Ziel 1: Wozu sieht sich laut dem Textauszug über Dualismus und Monismus der Dualist in jedem Falle gezwungen?
Ziel 2: Prüfen Sie, ob die folgenden Aussagen mit dem Textauszug über Dualismus und Monismus übereinstimmen: (a) Der Dualist arbeitet mit einem inhaltleeren Begriff vom An-sich. (b) Der Monist sucht das zur Erklärung Nötige außerhalb der Welt. (c) Die Mängel, die den Monisten hindern, betreffen die menschliche Organisation im Allgemeinen.
Ziel 3: Schreiben Sie den Textauszug über Dualismus und Monismus im Anschluss an seinen letzten Satz weiter.
··· Textauszug
Dass der Dualist, der mit einem vollständig inhaltleeren Begriff vom An-sich arbeitet, zu keiner Welterklärung kommen kann, folgt schon aus der oben angegebenen Definition seines Prinzips. In jedem Falle sieht sich der Dualist gezwungen, unserem Erkenntnisvermögen unübersteigliche Schranken zu setzen. Der Anhänger einer monistischen Weltanschauung weiß, dass alles, was er zur Erklärung einer ihm gegebenen Erscheinung der Welt braucht, im Bereiche der letztern liegen müsse. Was ihn hindert, dazu zu gelangen, können nur zufällige zeitliche oder räumliche Schranken oder Mängel seiner Organisation sein. Und zwar nicht der menschlichen Organisation im allgemeinen, sondern nur seiner besonderen individuellen.
······
··· Datenblock
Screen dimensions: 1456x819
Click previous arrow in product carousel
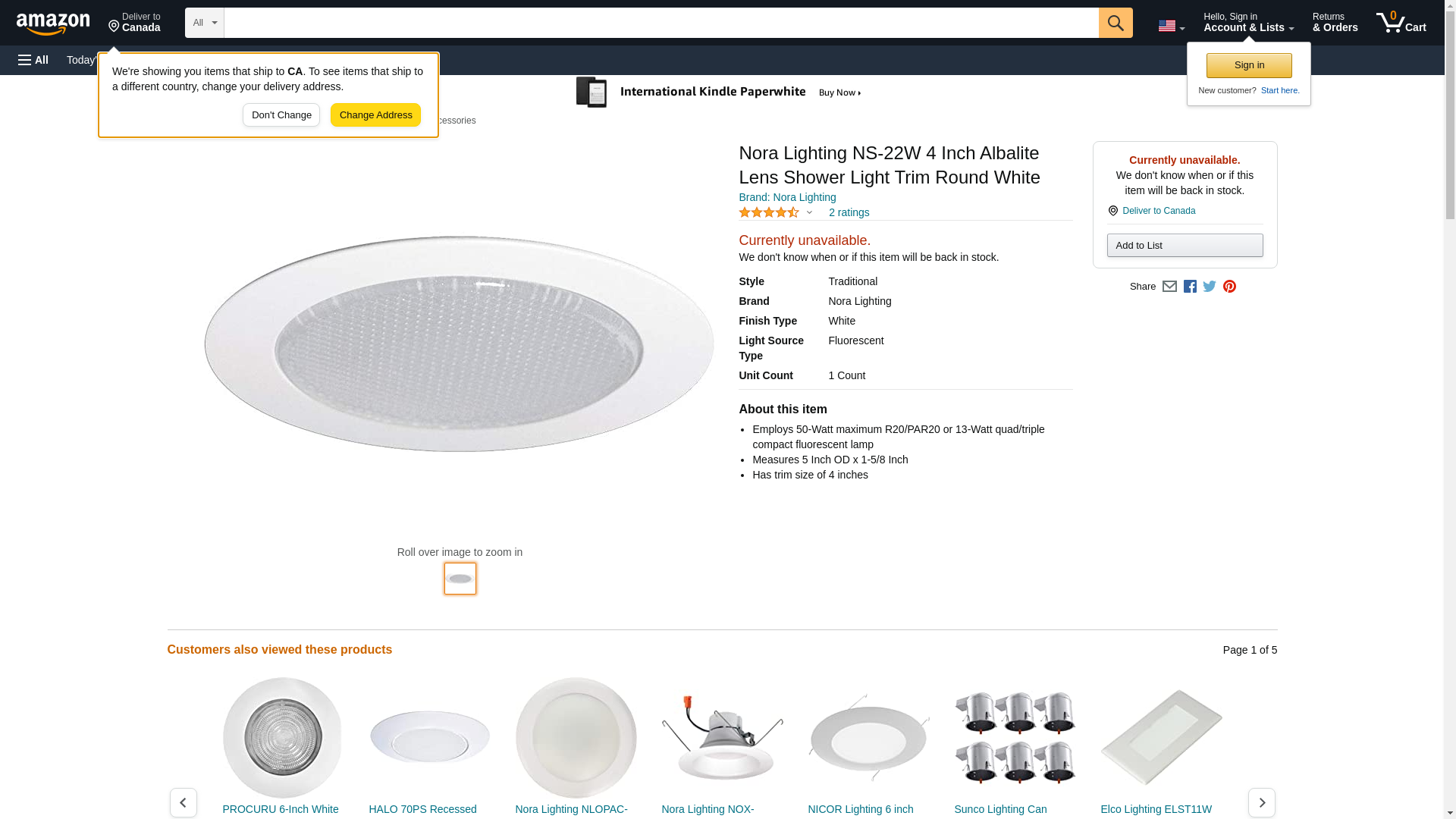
······
Schriftliche Antwort 1: Er sieht sich gezwungen, unserem Erkenntnisvermögen unübersteigliche Schranken zu setzen.

Schriftliche Antwort 2:
(a) Ja: „der mit einem vollständig inhaltleeren Begriff vom An-sich arbeitet“
(b) Nein: „alles, was er zur Erklärung einer ihm gegebenen Erscheinung der Welt braucht, im Bereiche der letztern liegen müsse“
(c) Nein: „nicht der menschlichen Organisation im allgemeinen, sondern nur seiner besonderen individuellen“

Schriftliche Antwort 3:
Es folgt aus dem Begriffe des Erkennens, wie wir ihn bestimmt haben, dass von Erkenntnisgrenzen nicht gesprochen werden kann. Das Erkennen ist keine allgemeine Weltangelegenheit, sondern ein Geschäft, das der Mensch mit sich selbst abzumachen hat. Die Dinge verlangen keine Erklärung. Sie existieren und wirken aufeinander nach den Gesetzen, die durch das Denken auffindbar sind. Sie existieren in unzertrennlicher Einheit mit diesen Gesetzen. Da tritt ihnen unsere Ichheit gegenüber und erfasst von ihnen zunächst nur das, was wir als Wahrnehmung bezeichnet haben. Aber in dem Innern dieser Ichheit findet sich die Kraft, um auch den andern Teil der Wirklichkeit zu finden. Erst wenn die Ichheit die beiden Elemente der Wirklichkeit, die in der Welt unzertrennlich verbunden sind, auch für sich vereinigt hat, dann ist die Erkenntnisbefriedigung eingetreten: das Ich ist wieder bei der Wirklichkeit angelangt. Die Vorbedingungen zum Entstehen des Erkennens sind also durch und für das Ich. Das letztere gibt sich selbst die Fragen des Erkennens auf. Und zwar entnimmt es sie aus dem in sich vollständig klaren und durchsichtigen Elemente des Denkens. Stellen wir uns Fragen, die wir nicht beantworten können, so kann der Inhalt der Frage nicht in allen seinen Teilen klar und deutlich sein. Nicht die Welt stellt an uns die Fragen, sondern wir selbst stellen sie.“ (Lit.:GA 4, S. 112ff)

Erkenntnis als Entwicklungsprozess

Wornach soll man am Ende trachten?
Die Welt zu kennen und sie nicht verachten.

Johann Wolfgang Goethe[4]

Vor allem aber geht es bei der Erkenntnis nicht primär darum, dass wir durch die Erkenntnis eine objektive Außenwelt subjektiv in uns abbilden - das ist nur ein Nebeneffekt. Im Kern geht es darum, dass wir uns durch die Erkenntnis geistig weiterentwickeln und dadurch zugleich beitragen, da wir unmittelbar Teil der Wirklichkeit sind, die Welt weiterzuentwickeln.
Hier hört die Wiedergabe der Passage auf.